While in Antwerp, I visited Buren 2018, a joint exhibition by Margot and Dan Zollmann, an Orthodox Jewish photographer, at Kazerne Dossin in Mechelen, featuring extracts from ‘Mazel Tov’ and photos of the Hasidic community. Queen Mathilde had been so impressed by the book (dubbing it one of the most important she’d read in her life) that she asked for a special private viewing of the exhibition.
I heard the story about the Queen at a talk Margot gave to a book club in Mortsel. I’d allowed myself plenty of time to get there – who knew that such a tiny place had three stations?
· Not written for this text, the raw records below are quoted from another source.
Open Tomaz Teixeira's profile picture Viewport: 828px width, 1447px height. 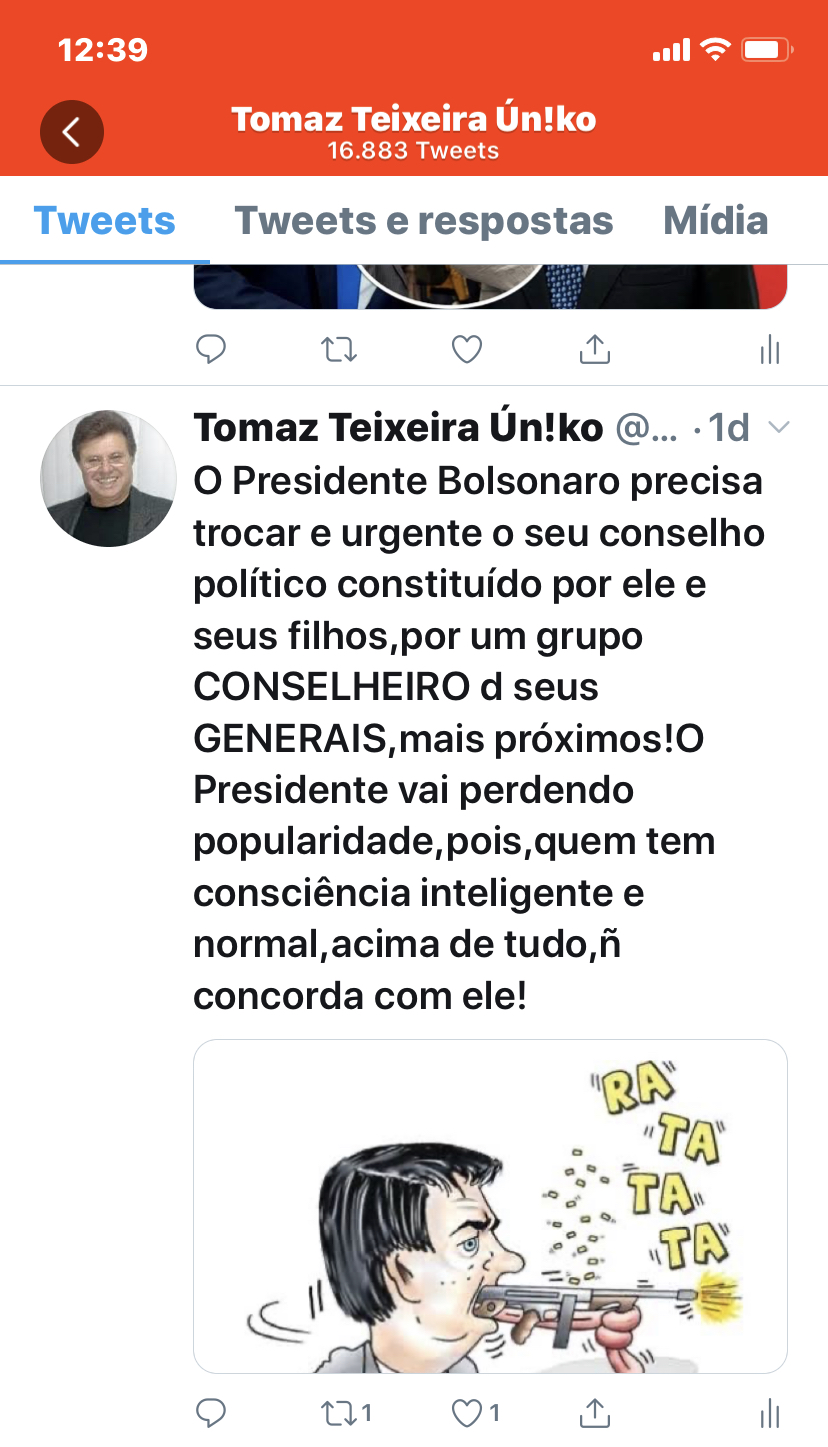pos(108,478)
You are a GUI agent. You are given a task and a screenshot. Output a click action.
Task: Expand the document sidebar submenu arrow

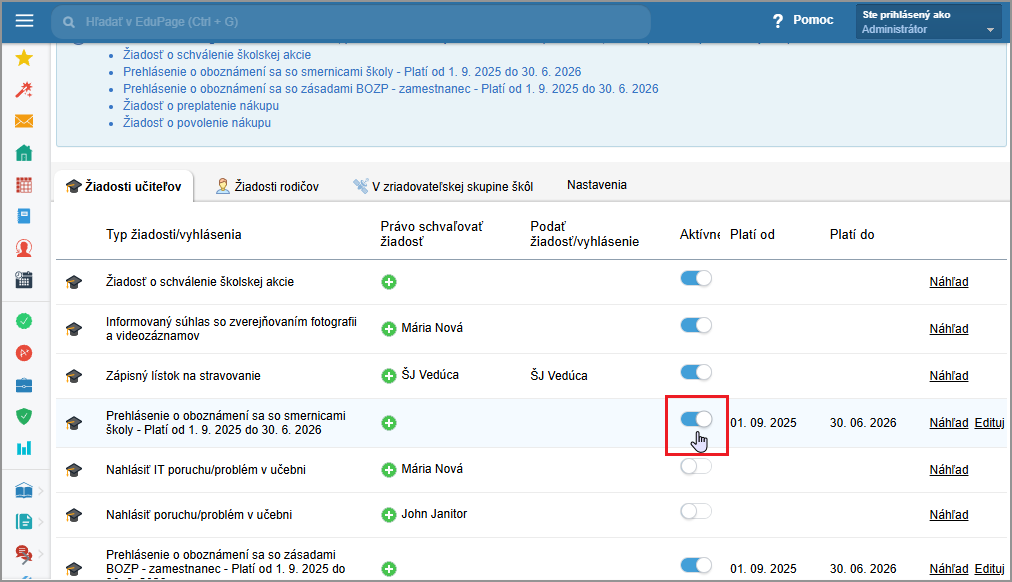[x=40, y=521]
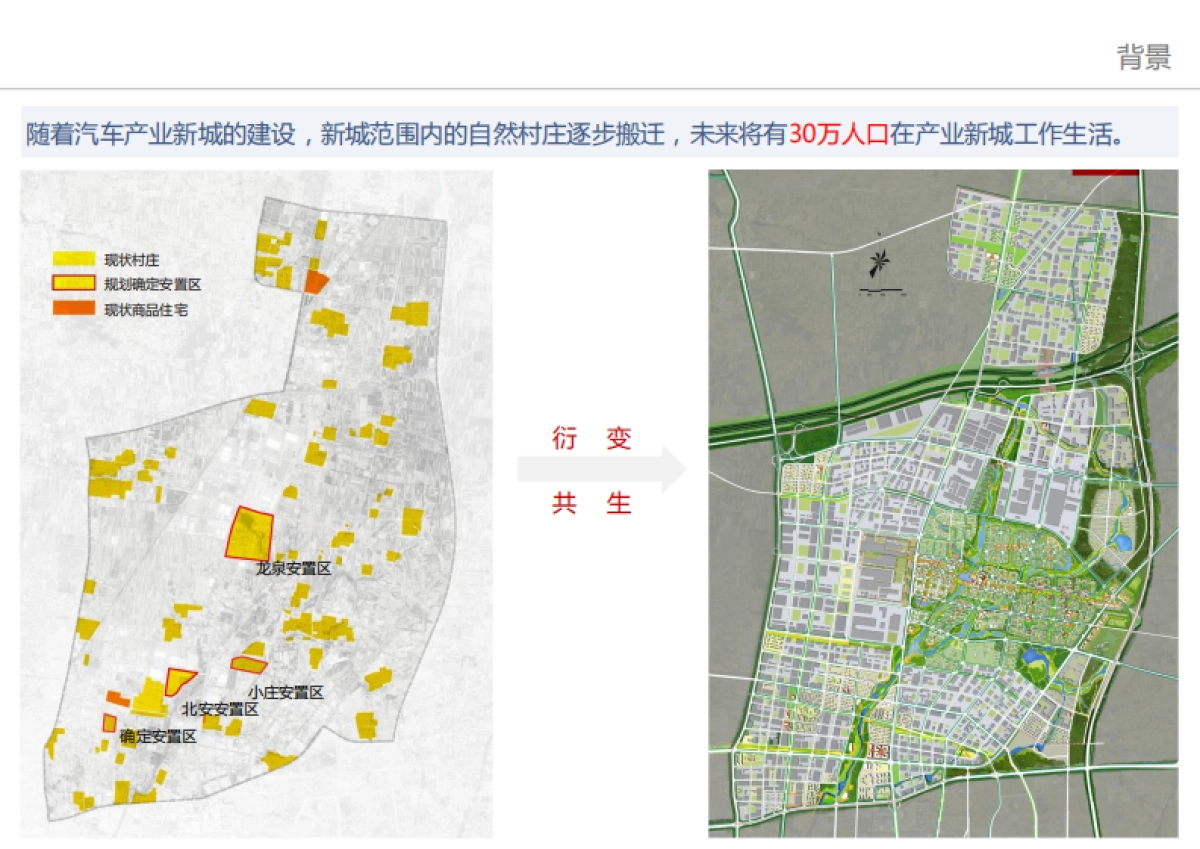The height and width of the screenshot is (849, 1200).
Task: Select the 衍变 menu text
Action: click(x=594, y=438)
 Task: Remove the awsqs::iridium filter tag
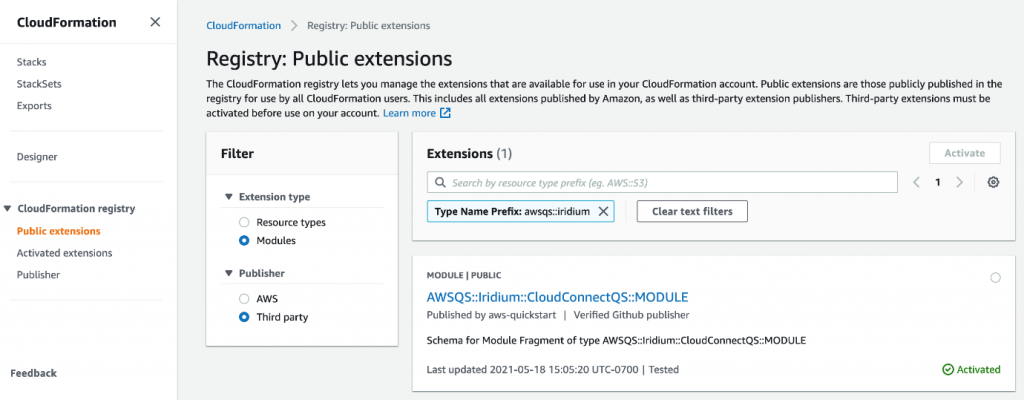(x=603, y=211)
My mistake was to get out at Mortsel, instead of the wonderfully named ‘Mortsel Oude God’. It was a hot, sleepy afternoon, no one in sight to ask directions from. Eventually I came across an old man clipping his hedge: the kind of old man who takes his time and speaks an impenetrable dialect. But I did find the library just in time… Mortsel were lucky to snare Margot, who’s been deluged with speaking engagements since ‘Mazel Tov’ went meteoric. Shortly afterwards she would set off on a tour of Poland to promote the book there, but she kindly made time to meet up with me just beforehand, taking me to Hoffy’s, Antwerp’s most famous Jewish restaurant, where we were hospitably received by Moshe Hoffy, one of its proprietors.
Rakia and kummel bread
For much of my stay I just worked – a rare chance to ditch the day job and focus on this assignment. In the intervals I’d hang out in the kitchen with my flatmate, Aneta Dantcheva, who’d come to Antwerp loaded with Bulgarian delicacies: apples from a village orchard, fiery little peppers, miniature onions, garlic, rosemary and a bottle of rakia, which she generously shared. From her I learnt a lot about the Bulgarian press, wine-making and national superstitions. But mostly I spent my leisure hours roaming the city, on foot and by bike, stopping off for lunch at Beni’s Falafel, or to buy a loaf of kummel bread from the famous Jewish baker Kleinblatt, and soaking up the sights of the last shtetl in Europe.